Die aktuelle Debatte um unser Verhältnis zur Arbeit mag vielleicht von Modebegriffen wie Quiet Quitting oder Lazy Girl Jobs dominiert sein, aber tatsächlich lässt sich eine große gesellschaftliche Veränderung beobachten. Laut der britischen World Values Survey sagen heute rund 43 Prozent der Briten, dass es gut wäre, wenn Arbeit keine so große Rolle mehr in unserem Leben spielen würde. 1981 stimmten noch lediglich 26 Prozent der Befragten dieser Aussage zu. In Deutschland stimmen sogar 45 Prozent der Befragten dieser Aussage zu, 1981 waren es noch 30 Prozent.
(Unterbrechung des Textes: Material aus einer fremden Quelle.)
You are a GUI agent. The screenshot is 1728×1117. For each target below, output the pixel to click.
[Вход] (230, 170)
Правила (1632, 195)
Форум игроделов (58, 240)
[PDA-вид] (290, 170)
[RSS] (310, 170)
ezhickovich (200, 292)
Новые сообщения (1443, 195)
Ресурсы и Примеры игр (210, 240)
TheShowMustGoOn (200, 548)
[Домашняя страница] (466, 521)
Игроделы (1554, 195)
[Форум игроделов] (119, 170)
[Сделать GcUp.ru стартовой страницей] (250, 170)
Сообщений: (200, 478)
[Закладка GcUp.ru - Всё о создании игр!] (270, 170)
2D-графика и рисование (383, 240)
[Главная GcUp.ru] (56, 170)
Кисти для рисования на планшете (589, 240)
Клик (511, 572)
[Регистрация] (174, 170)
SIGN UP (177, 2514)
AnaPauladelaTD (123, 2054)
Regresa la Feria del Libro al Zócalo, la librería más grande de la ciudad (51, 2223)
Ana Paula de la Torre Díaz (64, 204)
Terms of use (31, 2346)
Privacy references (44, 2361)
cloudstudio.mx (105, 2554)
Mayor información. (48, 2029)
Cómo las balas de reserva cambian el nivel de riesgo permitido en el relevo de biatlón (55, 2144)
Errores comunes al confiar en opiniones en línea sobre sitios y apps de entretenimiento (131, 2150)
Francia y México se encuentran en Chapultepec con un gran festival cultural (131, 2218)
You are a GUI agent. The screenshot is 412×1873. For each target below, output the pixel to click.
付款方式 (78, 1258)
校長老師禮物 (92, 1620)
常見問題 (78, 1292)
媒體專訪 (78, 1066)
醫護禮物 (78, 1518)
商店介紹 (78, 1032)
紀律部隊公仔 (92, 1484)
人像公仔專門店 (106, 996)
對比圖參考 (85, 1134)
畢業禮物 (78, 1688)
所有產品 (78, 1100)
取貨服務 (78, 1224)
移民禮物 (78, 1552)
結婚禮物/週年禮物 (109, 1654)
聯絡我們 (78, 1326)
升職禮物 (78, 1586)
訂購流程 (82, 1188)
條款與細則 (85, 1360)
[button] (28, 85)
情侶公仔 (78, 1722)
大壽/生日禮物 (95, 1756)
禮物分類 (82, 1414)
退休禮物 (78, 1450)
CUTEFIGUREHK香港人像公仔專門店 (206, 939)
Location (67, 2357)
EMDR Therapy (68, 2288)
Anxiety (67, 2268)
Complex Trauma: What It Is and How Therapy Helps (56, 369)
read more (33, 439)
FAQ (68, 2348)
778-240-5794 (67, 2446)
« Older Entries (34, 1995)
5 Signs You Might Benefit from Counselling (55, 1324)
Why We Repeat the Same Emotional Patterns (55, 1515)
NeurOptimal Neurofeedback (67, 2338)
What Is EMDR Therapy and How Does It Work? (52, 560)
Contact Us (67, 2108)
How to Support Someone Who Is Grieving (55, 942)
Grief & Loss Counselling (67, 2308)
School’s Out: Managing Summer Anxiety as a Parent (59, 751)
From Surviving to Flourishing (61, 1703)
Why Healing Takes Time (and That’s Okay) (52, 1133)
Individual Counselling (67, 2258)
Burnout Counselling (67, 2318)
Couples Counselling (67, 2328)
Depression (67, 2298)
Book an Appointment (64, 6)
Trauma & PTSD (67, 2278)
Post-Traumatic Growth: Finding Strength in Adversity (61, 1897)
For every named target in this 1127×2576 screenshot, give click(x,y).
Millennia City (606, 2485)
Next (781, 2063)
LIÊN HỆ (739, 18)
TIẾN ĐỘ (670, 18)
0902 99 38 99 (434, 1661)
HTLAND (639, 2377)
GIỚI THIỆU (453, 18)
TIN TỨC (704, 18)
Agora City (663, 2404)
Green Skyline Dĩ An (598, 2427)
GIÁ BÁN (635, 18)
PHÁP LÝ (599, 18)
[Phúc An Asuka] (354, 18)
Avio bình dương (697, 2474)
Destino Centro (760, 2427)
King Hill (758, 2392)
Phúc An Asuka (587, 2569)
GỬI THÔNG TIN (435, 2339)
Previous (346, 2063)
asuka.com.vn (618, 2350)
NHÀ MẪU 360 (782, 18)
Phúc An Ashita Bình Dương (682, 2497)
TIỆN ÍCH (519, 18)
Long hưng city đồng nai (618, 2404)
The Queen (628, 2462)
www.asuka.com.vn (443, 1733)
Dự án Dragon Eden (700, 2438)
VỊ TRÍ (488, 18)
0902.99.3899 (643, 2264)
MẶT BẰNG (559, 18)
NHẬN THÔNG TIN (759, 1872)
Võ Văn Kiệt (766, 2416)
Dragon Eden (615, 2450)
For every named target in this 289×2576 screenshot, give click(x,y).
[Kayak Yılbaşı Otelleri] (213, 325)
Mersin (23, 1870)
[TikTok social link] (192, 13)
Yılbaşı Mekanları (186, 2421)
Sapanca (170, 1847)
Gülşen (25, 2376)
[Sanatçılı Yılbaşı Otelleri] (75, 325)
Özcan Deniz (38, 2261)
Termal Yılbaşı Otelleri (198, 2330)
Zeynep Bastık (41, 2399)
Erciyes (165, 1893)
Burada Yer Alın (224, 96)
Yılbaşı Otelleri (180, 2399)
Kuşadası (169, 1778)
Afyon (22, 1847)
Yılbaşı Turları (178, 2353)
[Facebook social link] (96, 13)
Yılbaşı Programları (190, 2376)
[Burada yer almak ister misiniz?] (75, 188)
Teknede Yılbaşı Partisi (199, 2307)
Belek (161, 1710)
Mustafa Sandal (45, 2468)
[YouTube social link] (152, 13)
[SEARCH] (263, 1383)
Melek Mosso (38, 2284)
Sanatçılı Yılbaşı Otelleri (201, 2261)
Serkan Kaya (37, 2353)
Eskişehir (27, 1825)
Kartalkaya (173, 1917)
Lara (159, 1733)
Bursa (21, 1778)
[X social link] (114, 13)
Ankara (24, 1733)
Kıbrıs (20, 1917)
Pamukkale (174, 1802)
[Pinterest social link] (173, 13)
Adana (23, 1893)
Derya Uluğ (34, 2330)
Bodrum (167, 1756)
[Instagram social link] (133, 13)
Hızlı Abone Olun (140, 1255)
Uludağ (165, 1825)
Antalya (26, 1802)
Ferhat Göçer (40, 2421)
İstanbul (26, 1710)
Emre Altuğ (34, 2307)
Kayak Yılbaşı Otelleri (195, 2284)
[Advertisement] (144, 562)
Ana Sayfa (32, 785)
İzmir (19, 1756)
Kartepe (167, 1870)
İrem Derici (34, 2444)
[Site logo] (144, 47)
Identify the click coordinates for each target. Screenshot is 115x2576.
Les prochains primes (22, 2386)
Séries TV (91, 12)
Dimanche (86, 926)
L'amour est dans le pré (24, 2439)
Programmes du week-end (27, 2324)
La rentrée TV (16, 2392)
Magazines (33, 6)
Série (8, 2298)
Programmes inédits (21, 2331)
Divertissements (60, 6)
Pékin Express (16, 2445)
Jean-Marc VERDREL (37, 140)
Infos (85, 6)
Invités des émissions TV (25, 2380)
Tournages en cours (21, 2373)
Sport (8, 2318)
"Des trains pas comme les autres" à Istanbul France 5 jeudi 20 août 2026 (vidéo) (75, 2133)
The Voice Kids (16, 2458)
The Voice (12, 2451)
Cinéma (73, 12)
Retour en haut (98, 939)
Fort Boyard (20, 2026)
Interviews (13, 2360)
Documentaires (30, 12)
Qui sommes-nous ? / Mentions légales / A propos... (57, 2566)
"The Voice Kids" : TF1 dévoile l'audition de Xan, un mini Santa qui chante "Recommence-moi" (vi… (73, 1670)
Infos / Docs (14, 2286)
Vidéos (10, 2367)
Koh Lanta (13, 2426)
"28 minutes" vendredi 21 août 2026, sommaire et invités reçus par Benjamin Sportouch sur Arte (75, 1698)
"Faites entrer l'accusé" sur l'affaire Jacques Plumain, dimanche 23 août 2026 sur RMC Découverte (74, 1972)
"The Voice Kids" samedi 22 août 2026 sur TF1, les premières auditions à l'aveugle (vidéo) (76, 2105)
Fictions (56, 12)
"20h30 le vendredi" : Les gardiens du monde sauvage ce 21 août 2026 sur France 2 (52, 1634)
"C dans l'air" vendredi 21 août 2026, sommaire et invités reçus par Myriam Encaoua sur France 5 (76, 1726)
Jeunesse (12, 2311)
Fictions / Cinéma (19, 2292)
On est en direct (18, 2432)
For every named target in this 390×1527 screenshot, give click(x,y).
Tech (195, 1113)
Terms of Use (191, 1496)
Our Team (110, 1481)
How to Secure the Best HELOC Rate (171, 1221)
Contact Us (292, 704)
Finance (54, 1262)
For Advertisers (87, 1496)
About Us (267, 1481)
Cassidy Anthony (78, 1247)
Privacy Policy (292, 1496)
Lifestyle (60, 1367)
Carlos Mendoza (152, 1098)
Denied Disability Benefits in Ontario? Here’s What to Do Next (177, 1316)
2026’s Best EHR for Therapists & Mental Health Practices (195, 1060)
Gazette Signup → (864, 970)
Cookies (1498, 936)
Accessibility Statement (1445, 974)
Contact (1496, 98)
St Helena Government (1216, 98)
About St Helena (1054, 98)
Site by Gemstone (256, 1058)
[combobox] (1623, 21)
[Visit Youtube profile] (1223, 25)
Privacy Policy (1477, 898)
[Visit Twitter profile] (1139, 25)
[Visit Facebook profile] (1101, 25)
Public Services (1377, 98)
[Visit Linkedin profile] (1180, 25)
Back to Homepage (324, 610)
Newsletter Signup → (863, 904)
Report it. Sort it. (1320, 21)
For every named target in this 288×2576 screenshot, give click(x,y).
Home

Der Leiter der Studie und Direktor des Policy Institute am King’s College London, Bobby Duffy, sagt, dass sich “eine stetige Entwicklung hin zu einer guten Work-Life-Balance” abzeichne. “Immer weniger Menschen denken, dass die Arbeit über der Freizeit stehen sollte, dass harte Arbeit zu Erfolg führt oder dass keine Arbeit Menschen faul macht.”
Der Kulturanthropologe Alex Gapud, der als Berater für scarlettabbott arbeitet, ein Beratungsunternehmen für die Verbesserung der Arbeitsatmosphäre, ist der Meinung, dass dieser Sinneswandel mit der Pandemie zu tun habe. Das Home Office habe es Menschen erlaubt, eine bessere Work-Life-Balance zu pflegen. “Die vergangenen Jahre haben uns gezeigt, dass es effektive und praktikable Alternativen zum 40-Stunden-Bürojob gibt”, sagt er. “Es ist quasi unmöglich, die Dose der Pandora wieder zu schließen.” Für Berufseinsteiger sei die Alternative bereits die Norm. Im Grunde sei es ein Kulturkampf zwischen verschiedenen Vorstellungen von Arbeit, sagt Gapud.
“Sowohl die alteingesessenen Arbeitskräfte als auch die Gen Z haben ihre Modelle, die für sie jeweils auf der Hand liegen und einfach dazu gehören”, sagt Gapud. “Gleichzeitig sehen sie nicht immer den Wert oder die Vorzüge der anderen Seite.” Eine Seite hat in diesem Ringen allerdings eindeutig mehr Macht: Die Chefs und CEOs, die alle zur Rückkehr ins Büro drängen.
Wenn man sich das obige Video noch mal genau anschaut, fällt auf, wie sehr das “Gen Z Girl” die eigenen Gefühle immer wieder kleinredet. Sie bezeichnet sich mehrmals als “dramatisch”, sie sei wahrscheinlich so emotional, weil sie ihre Tage kriegt. Es ist, als habe sie die ganze Kritik der Gegenseite schon verinnerlicht, bevor sie sie überhaupt ausgesprochen hat.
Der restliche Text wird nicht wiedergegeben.